1/11/2017
« Le dicible et l’indicible d’Ingebprg Bachmann », par Guillaume Perrier
Les tapuscrits de quatre émissions qui avaient été diffusées sur les ondes bavaroises entre 1952 et 1958, sont traduits en français, près de trente ans après la publication allemande (1978). L’écrivaine autrichienne (1926-1973), de formation philosophique, qui travailla pour la radio autrichienne puis allemande comme rédactrice et auteure de pièces radiophoniques, met son intelligence au service de quatre œuvres romanesques ou philosophiques de la première moitié du xxe siècle. Avec clarté et discernement, elle contribue à faire découvrir ces auteurs dans leur complexité, en rectifiant les préjugés et en expliquant les ambiguïtés, explorant l’œuvre ou retraçant un parcours biographique et intellectuel. Les quatre émissions sont indépendantes les unes des autres mais tout au long du livre, le lecteur est frappé par le savoir-faire qui consiste à inventer et distribuer les voix.

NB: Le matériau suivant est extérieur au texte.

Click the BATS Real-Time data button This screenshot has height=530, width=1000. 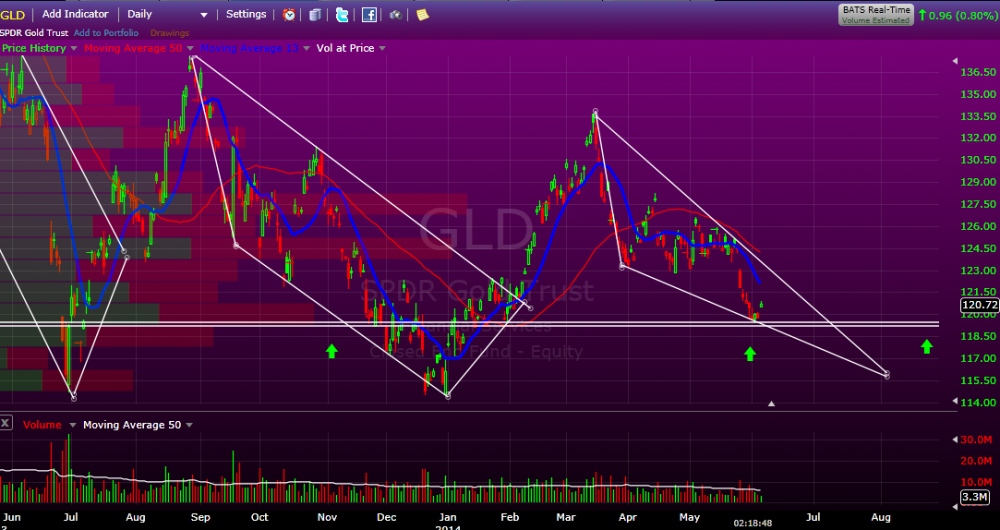pyautogui.click(x=875, y=13)
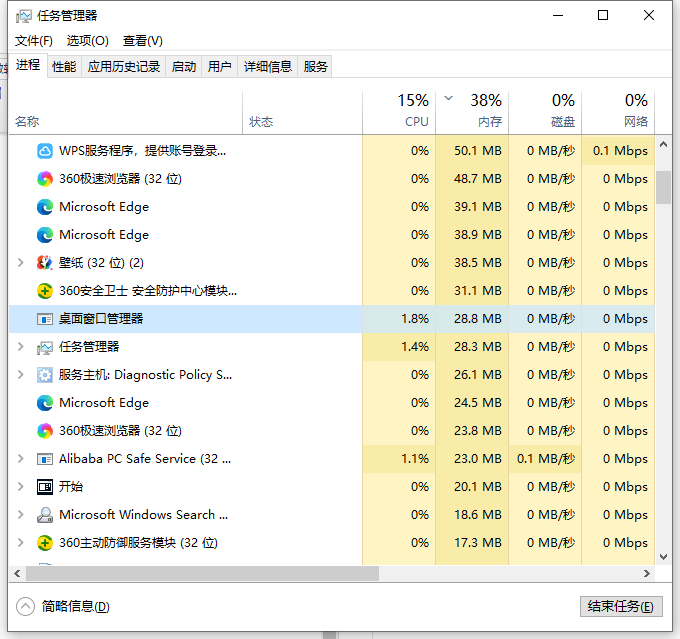
Task: Click the vertical scrollbar down arrow
Action: click(x=664, y=555)
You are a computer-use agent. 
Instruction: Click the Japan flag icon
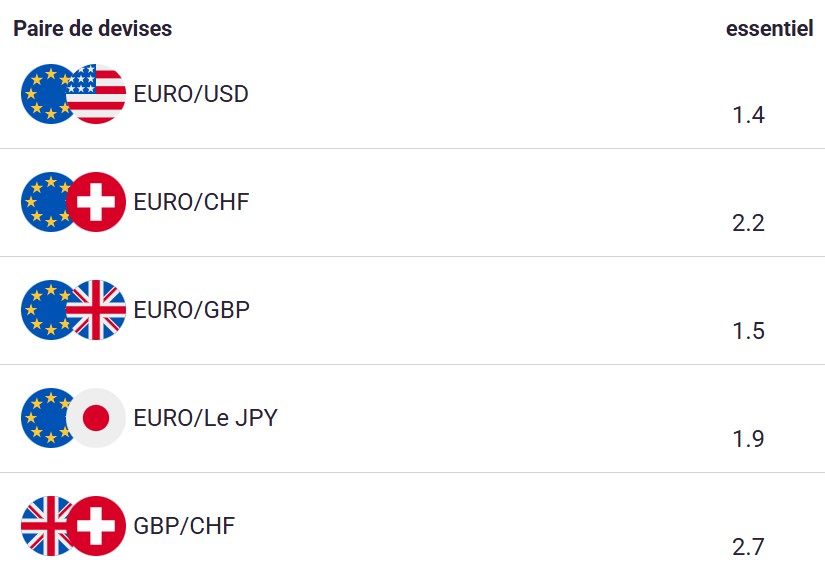pos(98,418)
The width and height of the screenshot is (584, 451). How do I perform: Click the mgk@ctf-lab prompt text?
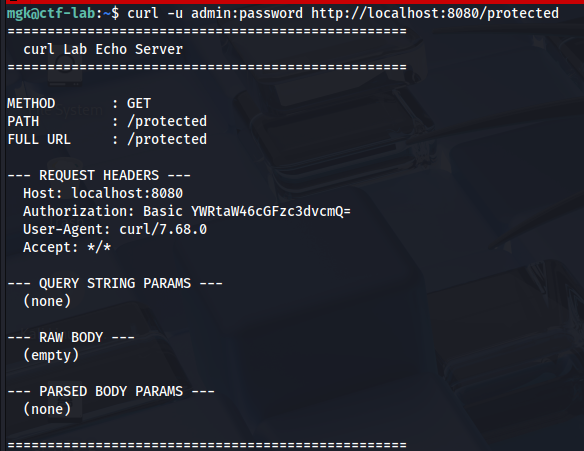point(51,13)
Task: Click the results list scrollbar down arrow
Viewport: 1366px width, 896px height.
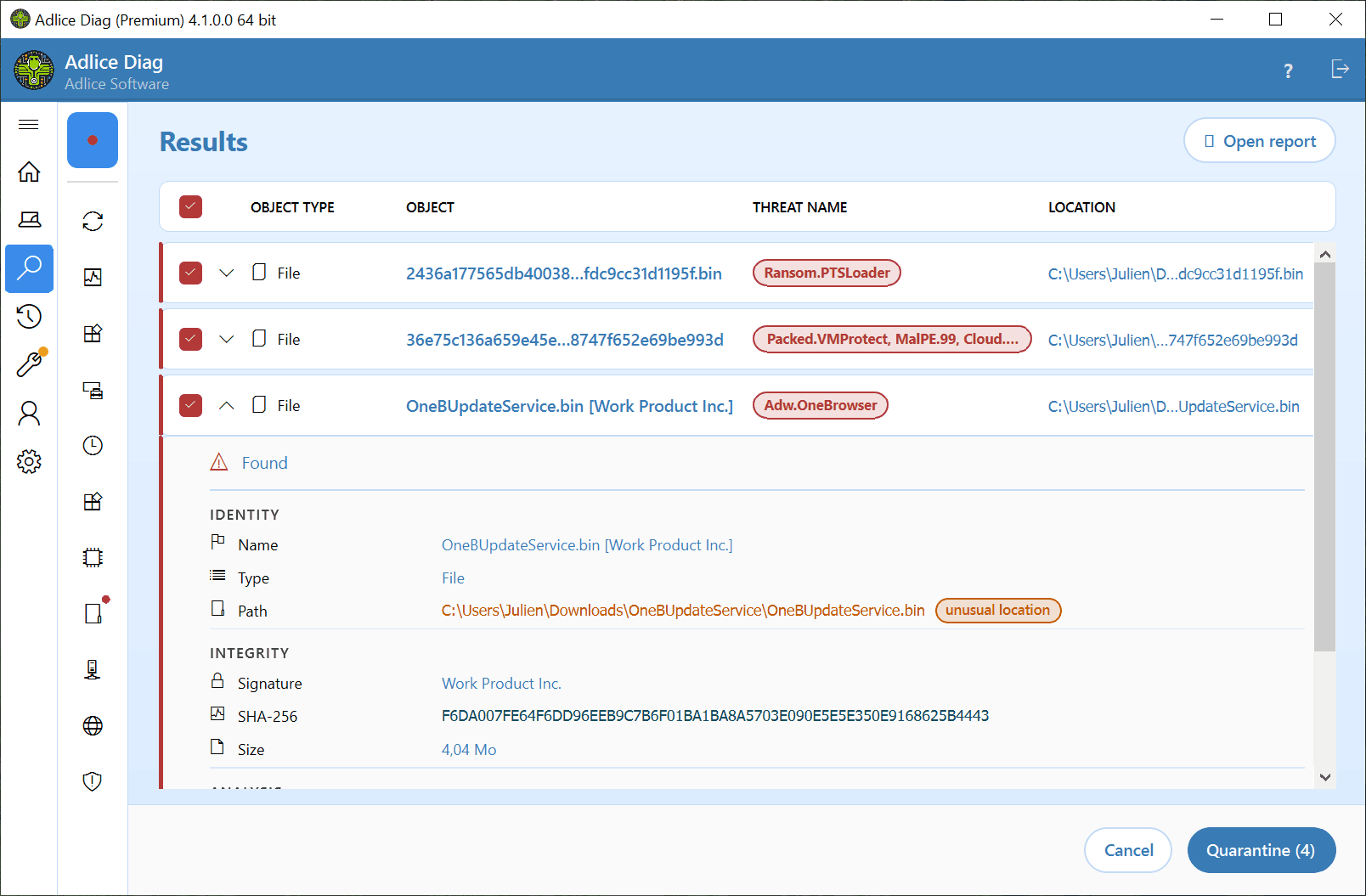Action: pyautogui.click(x=1325, y=777)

Dans les trois premières émissions, il s’agit de deux speakers et de l’auteur étudié. Un ou plusieurs autres personnages complètent la distribution. Dans l’émission sur Musil, il s’agit d’Ulrich, le protagoniste de L’Homme sans qualités. Ce sont des paroles adressées à sa sœur, Agathe, qui sont citées : « Je crois que toutes les prescriptions de notre morale sont des concessions à une société de sauvages » (p. 21). La voix de Musil intervient notamment pour citer un poème posthume, variation en quelques strophes lumineuses et cruelles sur le thème romanesque de l’amour entre frère et sœur, « Isis et Osiris »1 . Dans l’émission sur Wittgenstein, il s’agit d’un « critique », un commentateur qui apporte un point de vue parfois subjectif mais proche de l’œuvre, par exemple à propos du rejet du positivisme comme explication et vision du monde : « il me semble qu’il y a là un point névralgique, qui tient au fait qu’après cette élimination ou suspension des problèmes – qui sont aujourd’hui volontiers désignés comme un “besoin existentiel” – ceux-ci persistent malgré tout parce qu’il est dans la nature de l’homme de questionner et de voir dans la réalité davantage que la positivité et le rationnel, dont Wittgenstein pense, en outre, qu’ils ne constituent pas la totalité de la réalité » (p. 48). Dans l’émission sur Simone Weil, il s’agit d’un « narrateur », de T. S. Eliot, de Gustave Thibon (philosophe chrétien, ami de Simone Weil et éditeur de La Pesanteur et la grâce), de « Madame Thévenon », c’est-à-dire Albertine Thévenon, auteure de l’avant-propos de La Condition ouvrière, et d’« un ouvrier français » anonyme, dont la parole, à la mort de Simone Weil à 34 ans, est rapportée dans le même avant-propos : « Elle ne pouvait pas vivre; elle était trop instruite et elle ne mangeait jamais » (ici p. 56). À chaque fois, il s’agit de citations dûment référencées, que le présent ouvrage nous indique dans les éditions françaises, en précisant, le cas échéant, les modifications ponctuelles apportées par Ingeborg Bachmann. L’invention ne consiste donc pas à imaginer, mais à choisir, à juxtaposer ou articuler, à rythmer un dialogue.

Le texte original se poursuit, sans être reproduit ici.